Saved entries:

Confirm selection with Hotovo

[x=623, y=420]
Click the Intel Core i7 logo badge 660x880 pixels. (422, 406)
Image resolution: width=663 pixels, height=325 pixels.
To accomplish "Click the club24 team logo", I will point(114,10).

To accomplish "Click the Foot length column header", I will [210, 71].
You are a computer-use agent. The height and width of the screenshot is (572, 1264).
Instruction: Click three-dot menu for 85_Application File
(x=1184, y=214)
...
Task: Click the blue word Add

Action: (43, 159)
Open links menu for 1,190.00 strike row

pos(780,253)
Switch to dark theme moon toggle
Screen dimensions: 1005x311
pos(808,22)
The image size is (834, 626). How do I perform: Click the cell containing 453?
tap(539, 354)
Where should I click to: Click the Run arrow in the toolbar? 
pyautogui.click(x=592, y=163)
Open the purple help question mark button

What the task requires:
Scan the records above for the lines holding "The image size" and "Open the purple help question mark button". Transcribe those two and every line between them word for word, and no others.

Your response:
The image size is (834, 626). How do I perform: Click the cell containing 453?
tap(539, 354)
Where should I click to: Click the Run arrow in the toolbar? 
pyautogui.click(x=592, y=163)
Open the purple help question mark button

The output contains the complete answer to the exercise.